Thanks to the Sloan Foundation, the Sundance Film Festival now gives a $20,000 prize to a movie that spotlights science and technology, or features a scientist, engineer or mathematician as a major character. (This once prompted writer-actress Guinevere Turner, at a Sundance awards-night ceremony, to dispense this advice to filmmakers: "Dude, stick a robot in your movie - this is $20,000.")
Today, the Sundance Institute announced a commissioning grant and a fellowship to filmmakers for their science-themed projects.

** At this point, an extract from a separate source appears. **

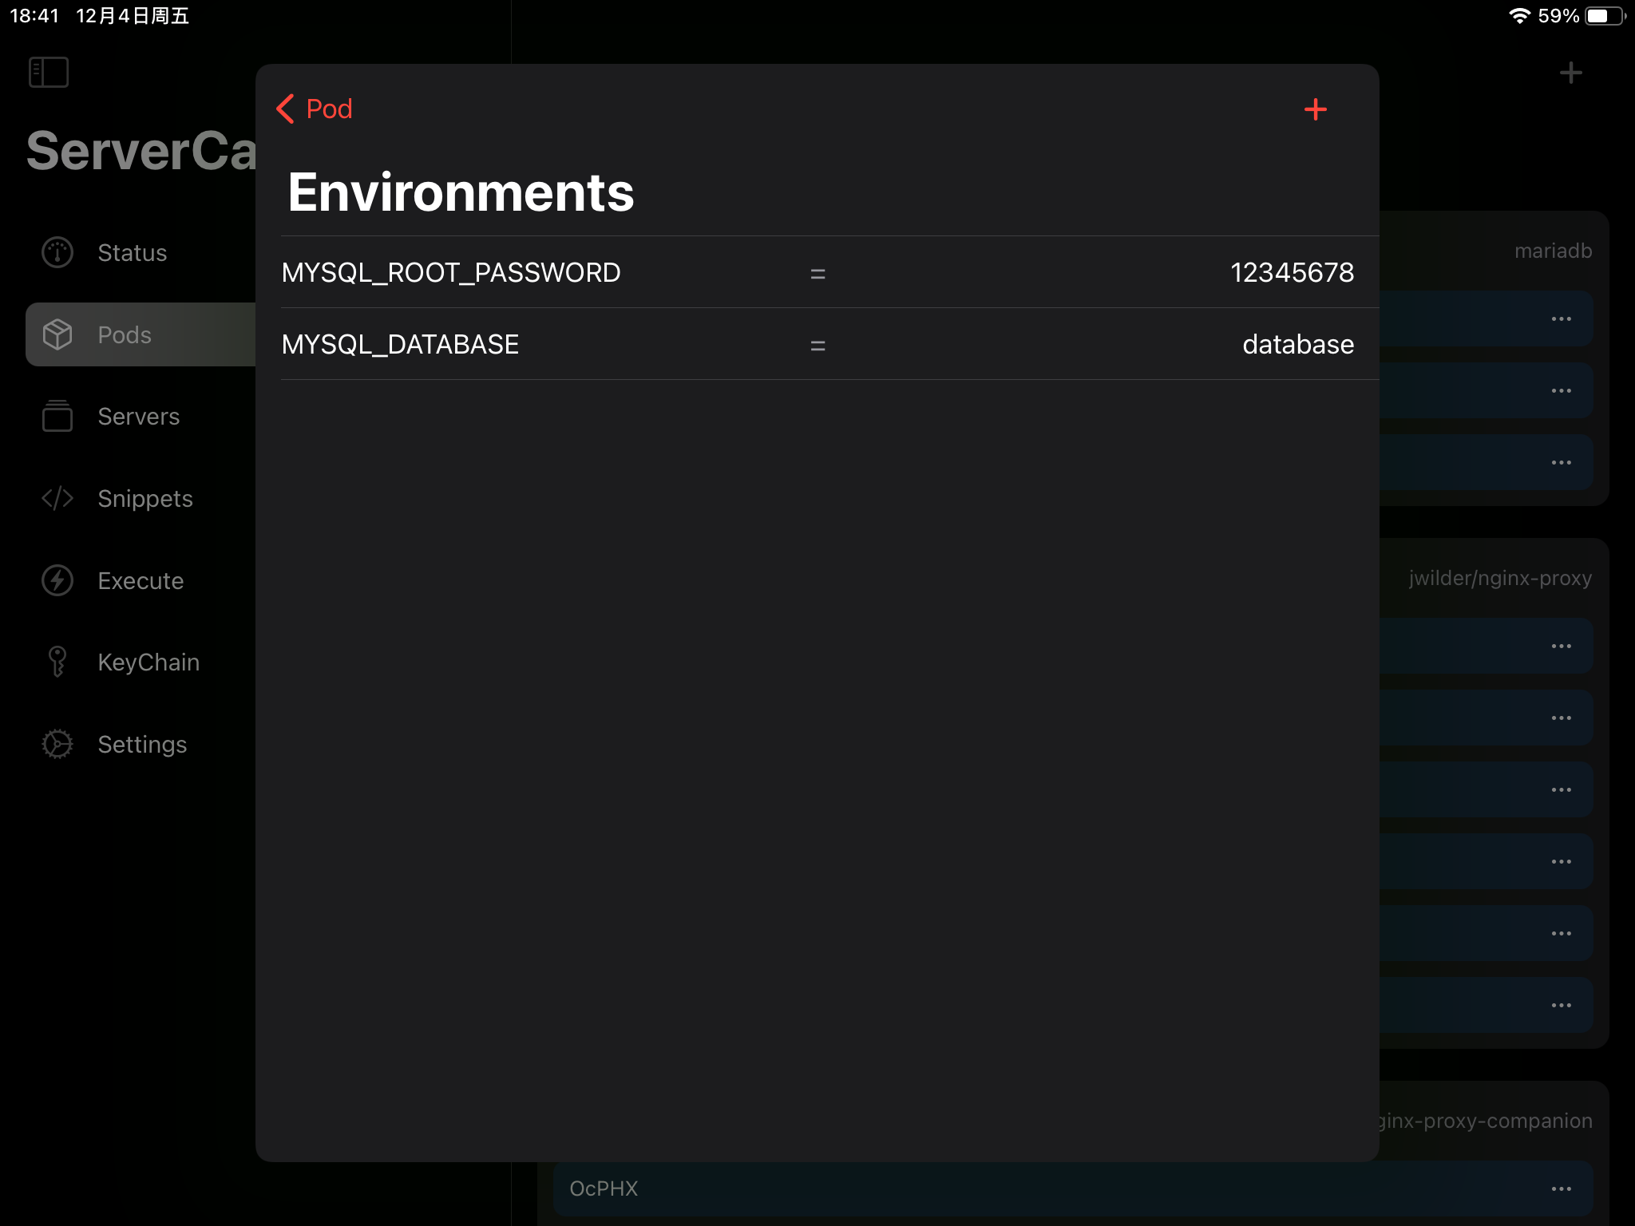Click the 12345678 password value

[x=1291, y=272]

The grant, of $25,000, goes to filmmaker Michael Almereyda, for his film "The Stanley Milgram Project," which profiles the Yale professor whose studies of human behavior in the 1960s showed how people could - when following orders from authority figures - inflict serious pain on other people. (The studies were cited in documentaries about the Abu Ghraib torture scandal.) Almereyda has been at the festival before, with the vampire drama "Nadja" (1994) and his modern take of "Hamlet" (2000).
The fellowship goes to Ryan Knighton for his screenplay "Cockeyed," based on his memoir of his life as a punk rocker and poet - and the unexpected onset of blindness due to retinitis pigmentosa. Knighton workshopped his script at this January's Sundance Screenwriters' Lab.